━━━━━ MATERIAL TO PROCESS

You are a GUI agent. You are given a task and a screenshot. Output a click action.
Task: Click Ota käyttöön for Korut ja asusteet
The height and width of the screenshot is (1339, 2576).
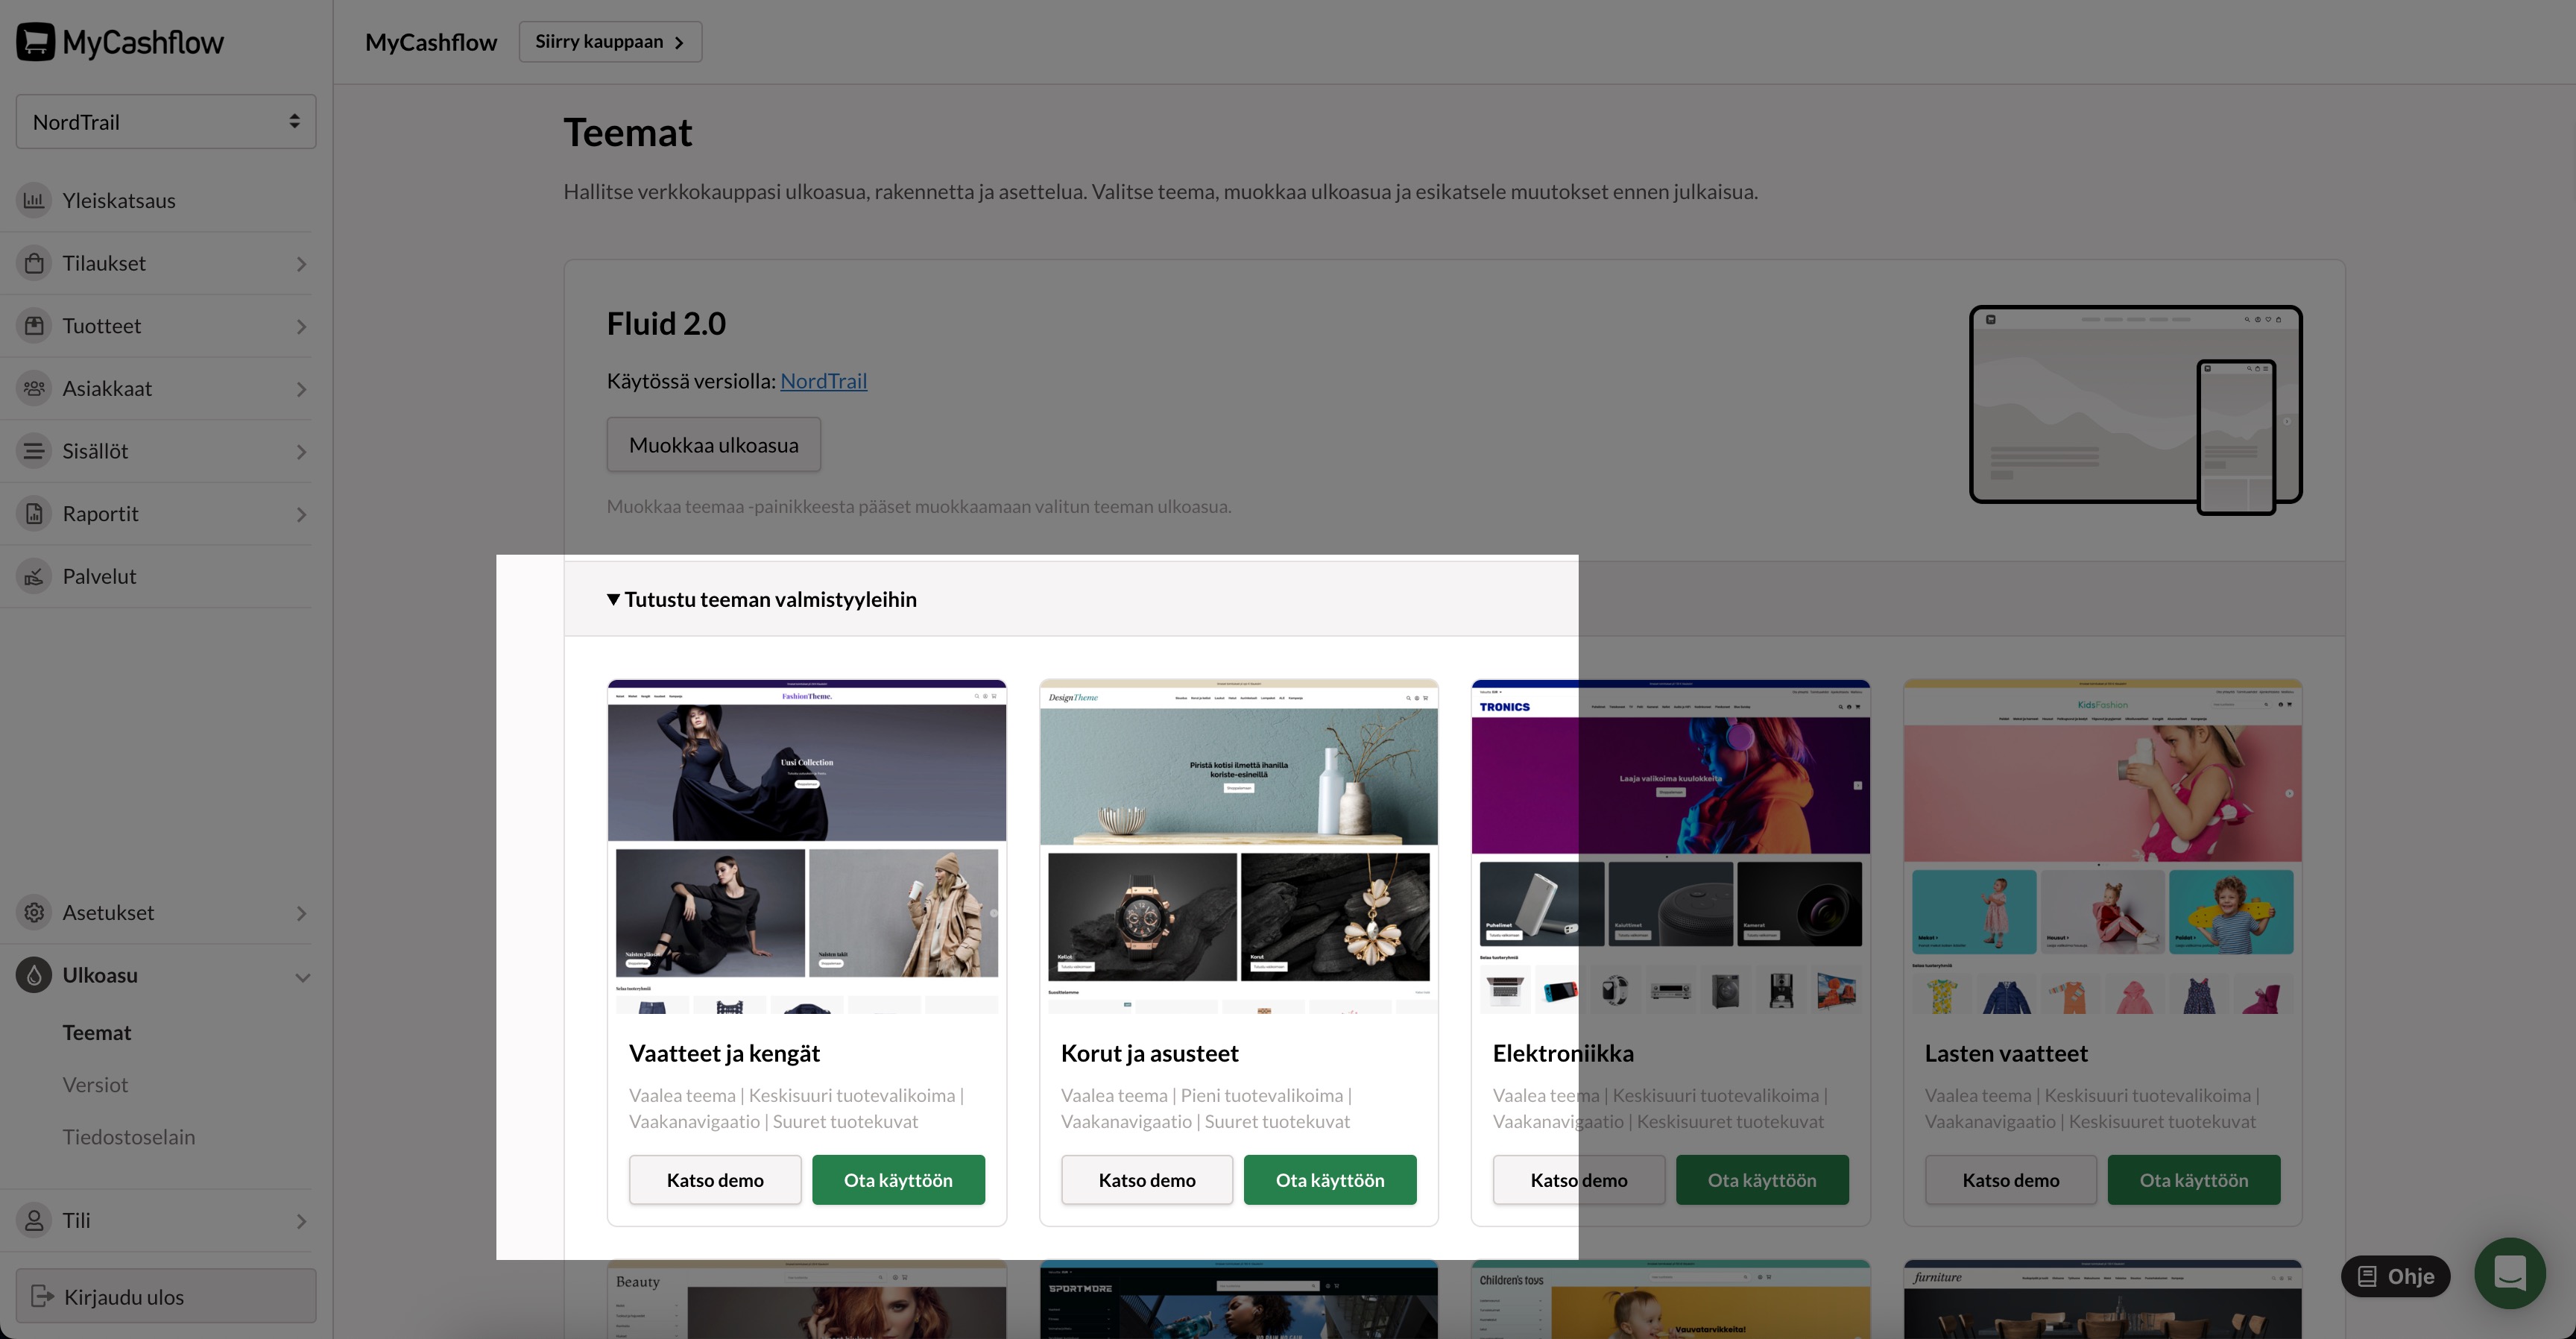(1329, 1180)
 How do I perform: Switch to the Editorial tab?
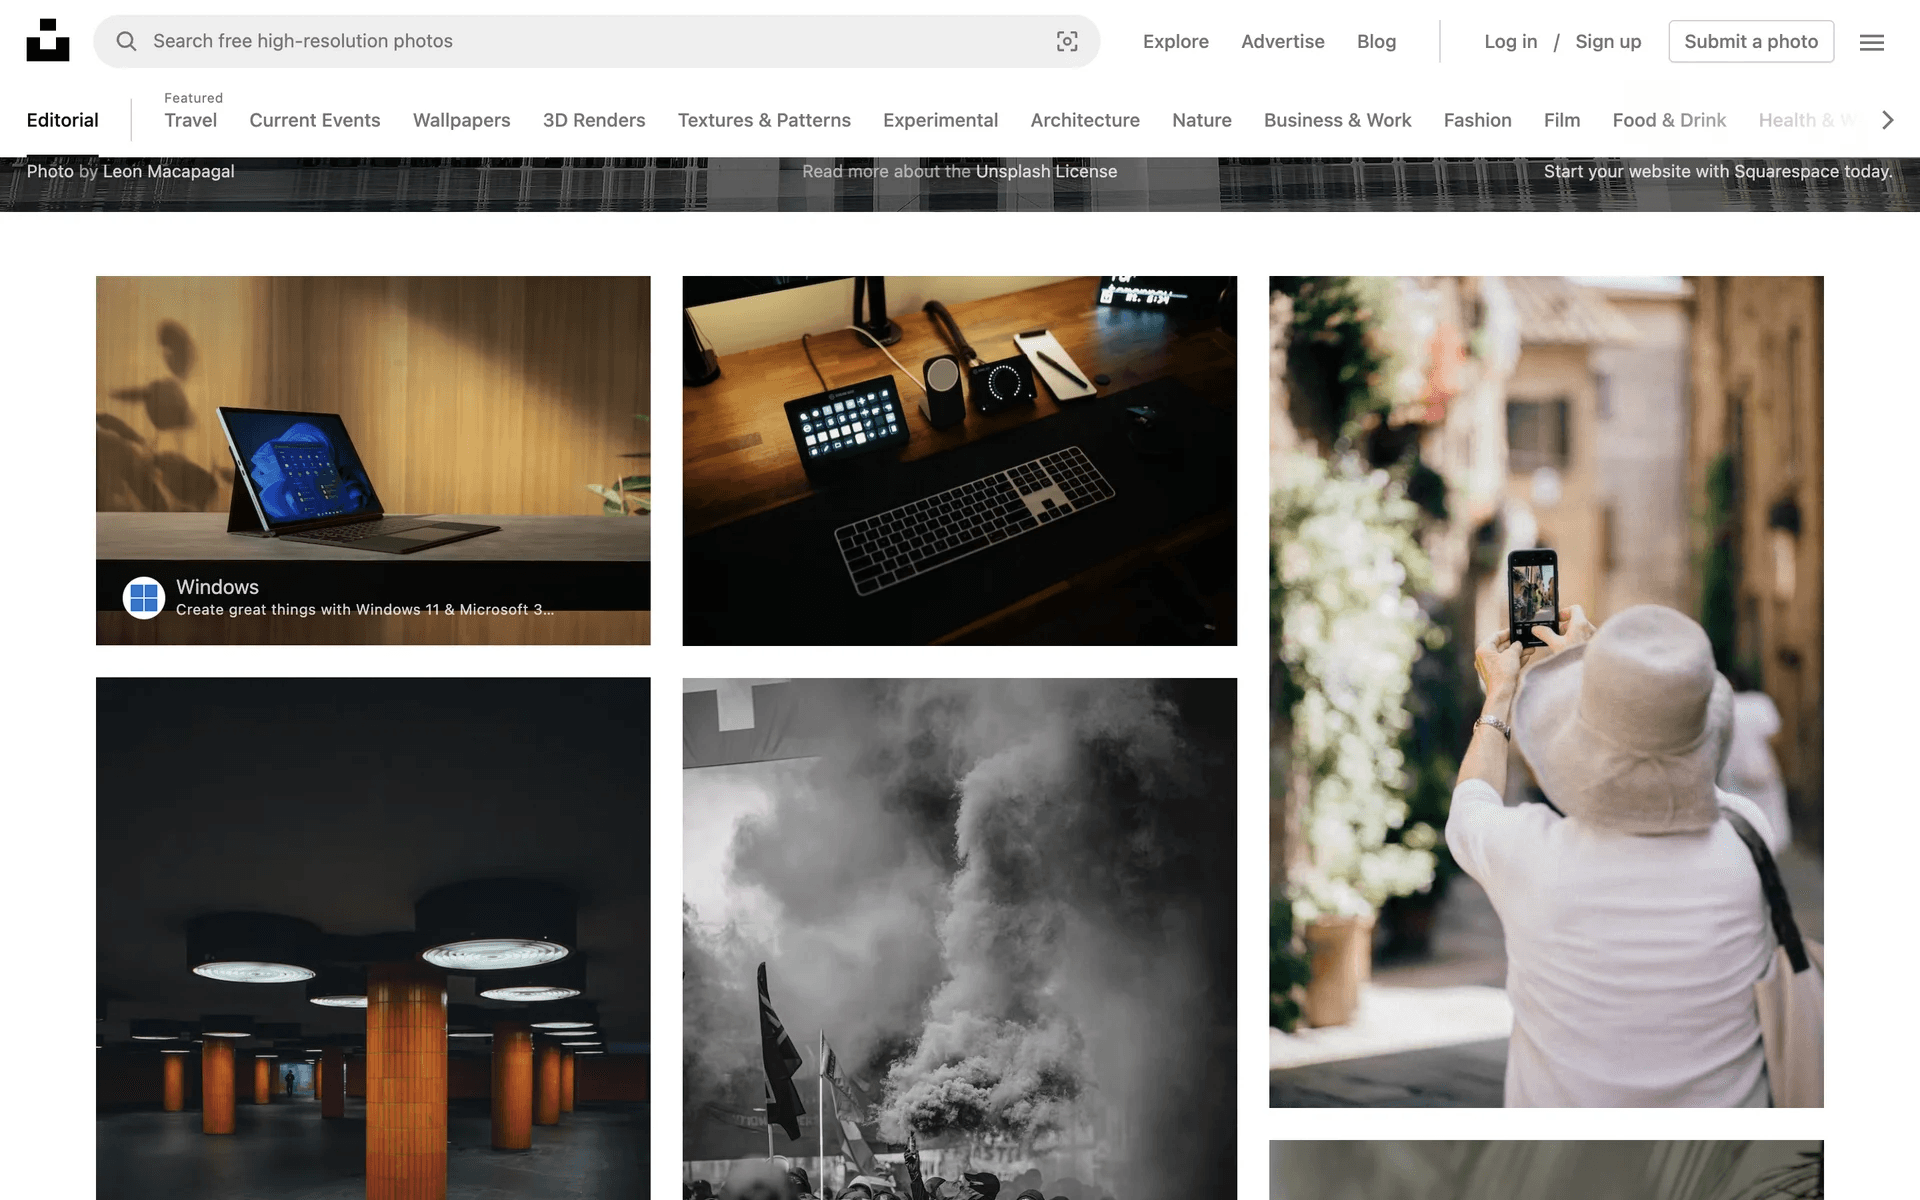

━━━━━━━━━━

> _AIM OF THE TASK_:
Every entry above should be given again exactly, with no images included.

> _FINAL ANSWER_:
You are a GUI agent. You are given a task and a screenshot. Output a click action.
Task: Click Ota käyttöön for Korut ja asusteet
The height and width of the screenshot is (1339, 2576).
(1329, 1180)
 How do I perform: Switch to the Editorial tab?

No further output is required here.